As far back as 2006, I was also touting Raines for the Hall of Fame, first at Baseball Prospectus and then at SI.com. Based on my JAWS formula, he ranks among the top 10 leftfielders of all time, better than the average one in Cooperstown. I frequently compared Raines to 2007 first-ballot Hall of Famer Tony Gwynn using both traditional stats (including on-base percentage and times on base) and Wins Above Replacement. In his 20 seasons, Gwynn collected 3,141 hits, finished with a lifetime batting average of .338, won eight batting titles and received a resounding 97.6% from the writers, the seventh-highest rate of support to that point in time. Yet his .388 on-base percentage was just three points higher than Raines's .385, and including walks and hit-by pitches, he got on base 22 fewer times than Raines (3,955 to 3,977) in 137 fewer plate appearances. Raines had significant edges in home runs (170 to 135) and stolen bases (808 to 319) as well as slight edges in WAR on both a career basis (69.1 to 68.8 in the latest iteration of the stat), seven-year peak basis (42.2 to 41.1) and JAWS (the average of the two figures, 55.6 to 54.9).
The point wasn't that Raines was definitively better than Gwynn; it was that the two were largely equivalent. Yet Raines struggled for support from the writers, receiving just 22.6% of the vote in 2009. "I felt like we were equivalent players," Raines said of Gwynn, who died in 2014. "We had different styles but we both were great hitters. I hit a few more home runs, but he might have driven in more runs because he hit down in the lineup. People look at this guy winning all these batting titles and getting all these hits, he's going to be headlining. He hits .360, but his on-base percentage is like .370 because he never walked. I'm on base just as much, and there's a few more things I can do once I get on base."

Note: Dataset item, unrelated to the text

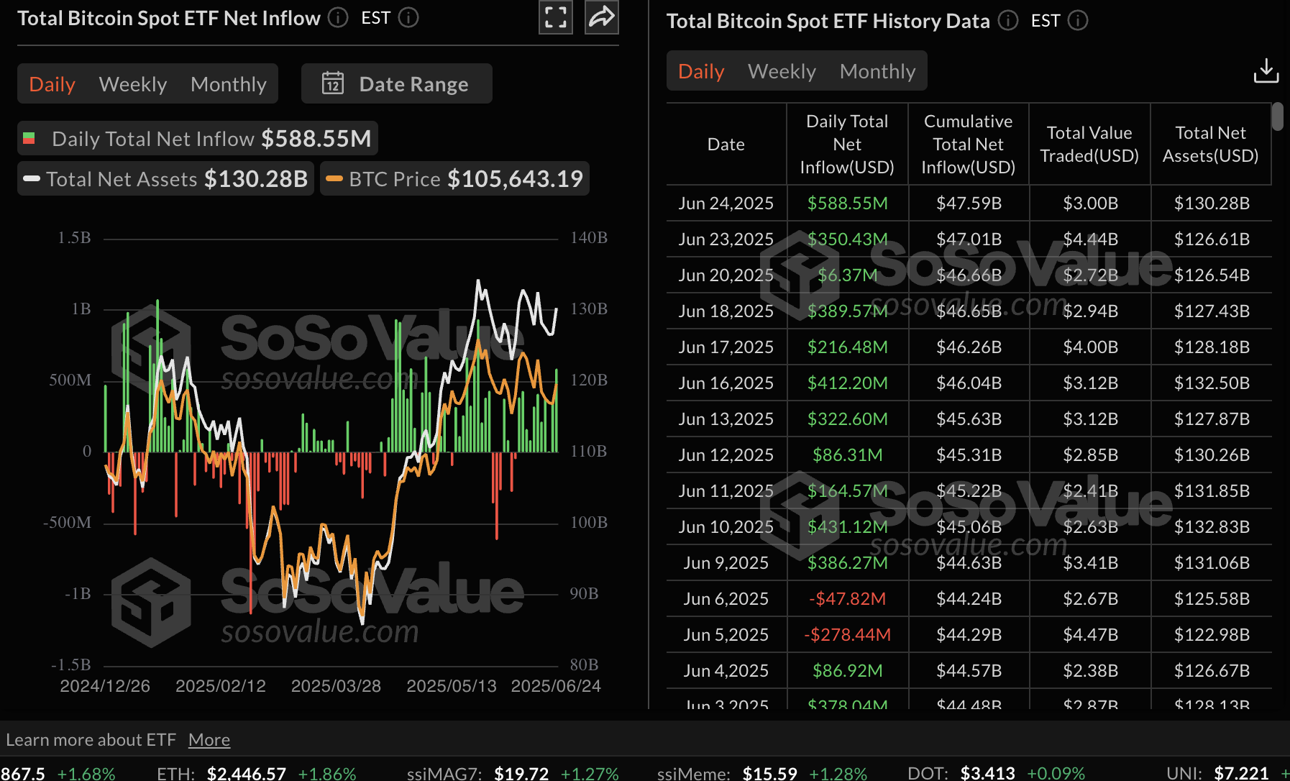Toggle the BTC Price line
Screen dimensions: 1290x781
[454, 178]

Slowly but surely, an appreciation of the strength of Raines's career spread from the internet to television and eventually throughout the electorate. "I felt like the stats [that people look at] have changed from what they used to be back in the day," Raines said. “Analytics are a really big part of baseball now, and if you look at my career, those analytics are my main thing, really.”
After he'd been elected, Raines credited Jonah Keri, a Montreal native (and SI contributor) who interviewed him for his 2014 history of the Expos, Up, Up and Away, and introduced him at a '15 gala for the Montreal Baseball Project, an effort to bring a major league franchise back to a city that's been without one since '04. "I had no idea what this guy was talking about," Raines said. "He was throwing up stats that I wasn't really familiar with. I looked around the building and was like, ‘You're talking about me?’”
Keri also campaigned tirelessly for Raines, conducting an outreach to voters during his final appearance on the ballot that helped push Raines across the finish line.
"Sabermetrics played a really big role in giving me the opportunity to be here right now,” Raines said. “I'm around a lot of people that knew a lot about them, and I asked them questions, and I learned.”
Ultimately, just about everybody learned why Raines is overdue for his bronze plaque in Cooperstown, which he'll receive on July 30 with a crowd of supporters in front of him and behind him a collection of the greatest living players in baseball history.
Last week Raines, joined Bagwell and Rodriguez for a press conference at the St. Regis Hotel in midtown Manhattan. Rodriguez had gotten in on his first year of eligibility, Bagwell in his seventh. Neither had endured the wait that Raines had. "The writers finally got it right," Raines joked as he was introduced.
No longer will Raines have to lose sleep over his vote totals or worry about jinxing his progress. He'll just be Tim Raines, Hall of Famer.